01 A SEMITIC DYNASTY

ON January 1, 193, a few hours after the assassination of Commodus, the Senate met in a transport of happiness, and chose as emperor one of its most respected members, whose just administration as prefect of the city had continued the finest traditions of the Antonines. Pertinax accepted with reluctance a dignity so exalted that any fall from it must be fatal. He “demeaned himself as an ordinary man,” says Herodian,1 attended the lectures of the philosophers, encouraged literature, replenished the treasury, reduced taxes, and auctioned off the gold and silver, the embroideries and silks and beautiful slaves, wherewith Commodus had filled the imperial palace; “in fact, he did everything,” says Dio Cassius, “that a good emperor should do.”2 The freedmen who had lost their perquisites through his economy conspired with the Praetorian Guard, which disliked his restoration of discipline. On March 28, 300 soldiers forced their way into the palace, struck him down, and carried his head upon a spear to their camp. The people and the Senate mourned and hid.

The leaders of the Guard announced that they would bestow the crown upon that Roman who should offer them the largest donative. Didius Julianus was persuaded by his wife and daughter to interrupt his meal and enter his bid. Proceeding to the camp, he found a rival offering 5000 drachmas ($3000) to each soldier in return for the throne. The agents of the Guard passed from one millionaire to the other, encouraging higher bids; when Julianus promised each man 6250 drachmas the Guard declared him emperor.

Aroused by this crowning indignity, the people of Rome appealed to the legions in Britain, Syria, and Pannonia to come and depose Julianus. The legions, angered by exclusion from the donative, hailed their respective generals with the imperial title, and marched toward Rome. The Pannonian commander, Lucius Septimius Severus Geta, gained the Principate by boldness, expedition, and bribery. He pledged himself to give each soldier 12,000 drachmas upon his accession; he led them from the Danube to within seventy miles of Rome in a month; he won over to himself the troops sent to halt him, and subdued the Praetorians by offering them pardon in return for the surrender of their leaders. He violated precedent by entering the capital with all his troops in full armor, but he himself appeased tradition by wearing civilian dress. A tribune found Julianus in tears and terror in the palace, led him into a bathroom, and beheaded him (June 2, 193).

Africa, which was at this time providing Christianity with its ablest defenders, gave birth (146) and early schooling to Septimius. Brought up in a family of Punic-speaking Phoenicians, he studied literature and philosophy in Athens and practiced law in Rome. Despite the Semitic accent of his Latin, he was among the best-educated Romans of his time, and liked to surround himself with poets and philosophers. But he did not allow philosophy to impede his wars, or poetry to soften his character. He was a man of handsome features, strong physique, and simple dress, hardy in hardship, clever in strategy, fearless in battle, ruthless in victory. He conversed with wit, judged with penetration, lied without scruple, loved money more than honor, and governed with cruelty and competence.3

The Senate had made the mistake of declaring for his rival Albinus; Septimius, surrounded with 600 guards, persuaded it to confirm his own accession; then he put scores of senators to death, and confiscated so many aristocratic estates that he became landlord to half the peninsula. The decimated Senate was replenished by imperial nomination with new members chiefly from the monarchical East. The great lawyers of the age—Papinian, Paulus, Ulpian—accumulated arguments in defense of absolute power. Septimius ignored the Senate except when he sent it commands; he assumed full control of the various treasuries, based his rule frankly upon the army, and made the Principate an hereditary military monarchy. The army was increased in size; the pay of the soldiers was raised, and became an exhausting drain upon the public purse. Military service was made compulsory, but was forbidden to the inhabitants of Italy; henceforth provincial legions would choose emperors for a Rome that had lost the fortitude to rule.

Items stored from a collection
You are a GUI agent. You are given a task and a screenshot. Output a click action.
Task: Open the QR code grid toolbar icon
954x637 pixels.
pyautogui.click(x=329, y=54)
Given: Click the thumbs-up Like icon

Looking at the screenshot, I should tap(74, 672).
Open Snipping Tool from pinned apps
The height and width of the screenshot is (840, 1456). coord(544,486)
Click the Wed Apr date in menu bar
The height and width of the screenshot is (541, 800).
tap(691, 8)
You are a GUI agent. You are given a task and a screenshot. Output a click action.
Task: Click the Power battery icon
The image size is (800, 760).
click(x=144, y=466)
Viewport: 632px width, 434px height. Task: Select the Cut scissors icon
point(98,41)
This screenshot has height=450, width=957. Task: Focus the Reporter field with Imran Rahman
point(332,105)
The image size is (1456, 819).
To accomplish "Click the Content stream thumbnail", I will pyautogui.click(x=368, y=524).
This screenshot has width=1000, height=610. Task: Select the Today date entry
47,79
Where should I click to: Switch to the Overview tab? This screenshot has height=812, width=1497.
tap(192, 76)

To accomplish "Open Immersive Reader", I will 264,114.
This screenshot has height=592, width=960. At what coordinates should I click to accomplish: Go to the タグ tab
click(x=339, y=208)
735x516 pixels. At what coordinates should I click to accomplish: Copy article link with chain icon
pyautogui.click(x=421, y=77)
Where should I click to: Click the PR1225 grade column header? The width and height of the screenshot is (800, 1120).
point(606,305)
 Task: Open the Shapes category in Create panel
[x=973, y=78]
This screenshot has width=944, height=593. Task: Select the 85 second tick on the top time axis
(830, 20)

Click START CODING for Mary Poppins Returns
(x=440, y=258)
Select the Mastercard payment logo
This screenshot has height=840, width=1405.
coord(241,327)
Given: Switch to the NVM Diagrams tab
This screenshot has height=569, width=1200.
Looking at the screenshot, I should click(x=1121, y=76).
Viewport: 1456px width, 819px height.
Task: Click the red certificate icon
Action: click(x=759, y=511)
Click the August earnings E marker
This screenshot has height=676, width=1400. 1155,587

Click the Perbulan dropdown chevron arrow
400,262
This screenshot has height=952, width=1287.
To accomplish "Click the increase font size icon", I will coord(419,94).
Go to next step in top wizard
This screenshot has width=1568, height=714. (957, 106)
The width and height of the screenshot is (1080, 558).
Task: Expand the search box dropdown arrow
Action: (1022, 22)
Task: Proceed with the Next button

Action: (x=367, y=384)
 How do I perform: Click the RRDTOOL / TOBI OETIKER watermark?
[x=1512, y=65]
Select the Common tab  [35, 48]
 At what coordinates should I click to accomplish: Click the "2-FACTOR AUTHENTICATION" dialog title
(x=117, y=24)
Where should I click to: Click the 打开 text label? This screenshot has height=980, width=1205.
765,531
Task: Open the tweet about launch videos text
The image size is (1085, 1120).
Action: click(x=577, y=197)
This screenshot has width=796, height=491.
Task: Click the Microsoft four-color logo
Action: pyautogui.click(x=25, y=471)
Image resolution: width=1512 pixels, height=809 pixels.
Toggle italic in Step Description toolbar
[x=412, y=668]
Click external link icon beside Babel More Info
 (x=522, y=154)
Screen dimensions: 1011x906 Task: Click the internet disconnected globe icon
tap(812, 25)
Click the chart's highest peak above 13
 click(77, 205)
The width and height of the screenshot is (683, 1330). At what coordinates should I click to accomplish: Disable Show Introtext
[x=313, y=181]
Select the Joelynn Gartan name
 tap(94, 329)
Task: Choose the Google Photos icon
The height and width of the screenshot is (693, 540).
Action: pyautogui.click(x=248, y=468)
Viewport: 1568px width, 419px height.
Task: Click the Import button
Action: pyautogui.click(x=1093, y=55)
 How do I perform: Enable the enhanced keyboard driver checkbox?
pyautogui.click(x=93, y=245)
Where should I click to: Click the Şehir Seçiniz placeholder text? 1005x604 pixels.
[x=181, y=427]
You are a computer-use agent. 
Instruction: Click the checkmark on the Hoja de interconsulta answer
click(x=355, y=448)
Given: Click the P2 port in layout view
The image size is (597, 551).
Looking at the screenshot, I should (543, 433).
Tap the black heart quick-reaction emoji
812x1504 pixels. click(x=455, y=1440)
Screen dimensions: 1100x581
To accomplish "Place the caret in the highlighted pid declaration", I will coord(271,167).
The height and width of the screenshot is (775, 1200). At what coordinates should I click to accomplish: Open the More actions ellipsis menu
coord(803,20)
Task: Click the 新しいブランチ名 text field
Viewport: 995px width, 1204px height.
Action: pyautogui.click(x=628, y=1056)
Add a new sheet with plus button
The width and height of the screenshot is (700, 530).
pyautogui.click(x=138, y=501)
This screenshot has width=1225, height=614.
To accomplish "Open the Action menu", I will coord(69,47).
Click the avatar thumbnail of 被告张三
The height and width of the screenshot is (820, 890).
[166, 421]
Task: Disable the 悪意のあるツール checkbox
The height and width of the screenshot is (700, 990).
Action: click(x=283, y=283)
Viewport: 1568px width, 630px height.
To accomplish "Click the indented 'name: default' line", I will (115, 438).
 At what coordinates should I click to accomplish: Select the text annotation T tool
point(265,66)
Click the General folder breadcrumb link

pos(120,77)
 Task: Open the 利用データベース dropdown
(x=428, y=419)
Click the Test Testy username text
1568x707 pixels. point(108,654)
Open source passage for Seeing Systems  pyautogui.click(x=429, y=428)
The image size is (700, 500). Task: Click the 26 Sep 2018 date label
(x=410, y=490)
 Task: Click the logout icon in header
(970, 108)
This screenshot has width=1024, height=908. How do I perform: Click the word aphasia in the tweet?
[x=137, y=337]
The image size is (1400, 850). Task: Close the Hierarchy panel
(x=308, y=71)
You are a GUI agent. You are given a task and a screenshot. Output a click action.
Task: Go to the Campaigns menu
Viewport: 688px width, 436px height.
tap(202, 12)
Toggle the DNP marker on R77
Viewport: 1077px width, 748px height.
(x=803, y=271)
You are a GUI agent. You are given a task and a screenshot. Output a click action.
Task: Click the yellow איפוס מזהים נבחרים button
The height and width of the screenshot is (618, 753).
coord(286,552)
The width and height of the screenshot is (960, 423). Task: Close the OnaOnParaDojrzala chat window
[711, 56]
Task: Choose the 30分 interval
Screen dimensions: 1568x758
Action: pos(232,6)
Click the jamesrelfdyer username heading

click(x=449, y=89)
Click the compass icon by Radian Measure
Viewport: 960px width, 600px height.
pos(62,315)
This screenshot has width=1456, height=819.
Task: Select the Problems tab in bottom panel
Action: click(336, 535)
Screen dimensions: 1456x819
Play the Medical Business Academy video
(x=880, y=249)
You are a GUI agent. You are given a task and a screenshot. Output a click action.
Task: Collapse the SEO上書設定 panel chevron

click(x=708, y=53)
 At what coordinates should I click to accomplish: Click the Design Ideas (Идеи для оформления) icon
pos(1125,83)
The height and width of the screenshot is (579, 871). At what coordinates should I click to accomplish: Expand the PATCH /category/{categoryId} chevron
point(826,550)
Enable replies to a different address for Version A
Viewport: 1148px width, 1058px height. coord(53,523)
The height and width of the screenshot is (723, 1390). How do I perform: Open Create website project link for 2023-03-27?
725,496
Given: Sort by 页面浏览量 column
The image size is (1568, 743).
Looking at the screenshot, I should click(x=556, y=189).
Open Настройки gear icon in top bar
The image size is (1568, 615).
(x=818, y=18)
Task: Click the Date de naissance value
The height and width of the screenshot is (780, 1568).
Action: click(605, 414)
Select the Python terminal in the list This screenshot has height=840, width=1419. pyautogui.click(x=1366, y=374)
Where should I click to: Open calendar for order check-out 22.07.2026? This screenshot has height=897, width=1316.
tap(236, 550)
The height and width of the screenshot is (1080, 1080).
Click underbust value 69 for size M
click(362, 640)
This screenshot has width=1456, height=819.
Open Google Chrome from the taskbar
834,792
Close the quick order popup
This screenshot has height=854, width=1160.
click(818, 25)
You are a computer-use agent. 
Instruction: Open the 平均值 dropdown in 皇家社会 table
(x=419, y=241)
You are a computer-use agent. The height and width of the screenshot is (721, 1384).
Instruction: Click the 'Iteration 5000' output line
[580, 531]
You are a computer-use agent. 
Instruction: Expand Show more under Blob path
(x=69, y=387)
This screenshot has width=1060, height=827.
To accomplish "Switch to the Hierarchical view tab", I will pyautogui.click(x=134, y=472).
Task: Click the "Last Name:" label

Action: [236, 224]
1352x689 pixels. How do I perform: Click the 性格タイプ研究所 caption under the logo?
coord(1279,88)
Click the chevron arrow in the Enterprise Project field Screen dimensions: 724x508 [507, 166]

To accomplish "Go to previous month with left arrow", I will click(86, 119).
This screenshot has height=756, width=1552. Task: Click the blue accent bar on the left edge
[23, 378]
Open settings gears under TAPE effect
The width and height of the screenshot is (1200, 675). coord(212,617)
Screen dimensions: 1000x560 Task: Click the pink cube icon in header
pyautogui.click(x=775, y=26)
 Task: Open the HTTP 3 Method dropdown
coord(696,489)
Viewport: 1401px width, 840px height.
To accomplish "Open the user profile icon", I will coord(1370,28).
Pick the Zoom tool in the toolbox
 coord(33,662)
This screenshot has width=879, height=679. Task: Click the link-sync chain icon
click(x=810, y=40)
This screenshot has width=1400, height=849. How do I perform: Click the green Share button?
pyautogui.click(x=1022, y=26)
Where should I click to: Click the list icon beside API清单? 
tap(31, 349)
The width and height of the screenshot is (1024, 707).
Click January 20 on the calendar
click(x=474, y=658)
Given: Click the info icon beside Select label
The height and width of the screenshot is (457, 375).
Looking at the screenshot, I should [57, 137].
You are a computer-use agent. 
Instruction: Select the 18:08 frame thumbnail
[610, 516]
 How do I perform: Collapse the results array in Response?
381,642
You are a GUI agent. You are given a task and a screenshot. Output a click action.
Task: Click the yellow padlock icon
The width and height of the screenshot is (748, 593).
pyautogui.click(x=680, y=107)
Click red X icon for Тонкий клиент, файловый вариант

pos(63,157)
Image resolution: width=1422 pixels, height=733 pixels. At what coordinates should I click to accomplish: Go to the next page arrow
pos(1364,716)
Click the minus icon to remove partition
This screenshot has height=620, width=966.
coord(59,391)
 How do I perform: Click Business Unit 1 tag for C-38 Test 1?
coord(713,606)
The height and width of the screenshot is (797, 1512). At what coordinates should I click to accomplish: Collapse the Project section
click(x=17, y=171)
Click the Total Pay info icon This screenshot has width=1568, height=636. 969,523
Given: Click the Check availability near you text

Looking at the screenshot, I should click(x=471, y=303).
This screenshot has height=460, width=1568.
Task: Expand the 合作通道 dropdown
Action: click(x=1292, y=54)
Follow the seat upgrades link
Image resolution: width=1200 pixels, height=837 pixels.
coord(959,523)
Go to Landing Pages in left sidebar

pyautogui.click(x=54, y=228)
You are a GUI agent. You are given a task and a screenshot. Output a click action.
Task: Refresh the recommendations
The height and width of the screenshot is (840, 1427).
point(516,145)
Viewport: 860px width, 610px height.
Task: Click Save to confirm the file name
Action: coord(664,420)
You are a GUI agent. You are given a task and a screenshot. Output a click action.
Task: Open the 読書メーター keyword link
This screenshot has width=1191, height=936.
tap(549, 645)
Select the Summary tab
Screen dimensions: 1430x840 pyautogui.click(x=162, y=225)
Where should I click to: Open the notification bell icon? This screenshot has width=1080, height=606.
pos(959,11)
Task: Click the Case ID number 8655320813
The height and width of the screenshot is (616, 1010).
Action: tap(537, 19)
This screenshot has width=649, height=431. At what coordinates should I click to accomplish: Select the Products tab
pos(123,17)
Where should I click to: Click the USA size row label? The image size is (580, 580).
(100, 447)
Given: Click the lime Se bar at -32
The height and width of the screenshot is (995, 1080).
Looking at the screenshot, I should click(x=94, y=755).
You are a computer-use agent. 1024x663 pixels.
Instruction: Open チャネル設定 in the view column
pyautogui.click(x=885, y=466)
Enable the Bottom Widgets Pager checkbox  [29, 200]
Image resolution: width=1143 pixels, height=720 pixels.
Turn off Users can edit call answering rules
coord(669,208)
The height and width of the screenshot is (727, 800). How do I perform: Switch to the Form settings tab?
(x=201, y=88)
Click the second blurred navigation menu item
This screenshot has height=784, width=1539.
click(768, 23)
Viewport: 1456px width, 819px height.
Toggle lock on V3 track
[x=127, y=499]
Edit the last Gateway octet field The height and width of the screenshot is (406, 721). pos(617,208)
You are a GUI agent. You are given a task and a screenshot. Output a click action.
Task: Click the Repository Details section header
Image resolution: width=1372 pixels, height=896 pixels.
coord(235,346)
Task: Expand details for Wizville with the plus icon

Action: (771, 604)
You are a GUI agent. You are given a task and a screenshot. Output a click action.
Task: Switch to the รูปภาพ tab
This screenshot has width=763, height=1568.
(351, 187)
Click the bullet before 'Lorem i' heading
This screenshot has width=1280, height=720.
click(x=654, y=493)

## Instruction
Reproduce word for word the portion of the passage on the Semitic dynasty, starting at "The leaders of" and ending at "declared him emperor.".

## Response to the task
The leaders of the Guard announced that they would bestow the crown upon that Roman who should offer them the largest donative. Didius Julianus was persuaded by his wife and daughter to interrupt his meal and enter his bid. Proceeding to the camp, he found a rival offering 5000 drachmas ($3000) to each soldier in return for the throne. The agents of the Guard passed from one millionaire to the other, encouraging higher bids; when Julianus promised each man 6250 drachmas the Guard declared him emperor.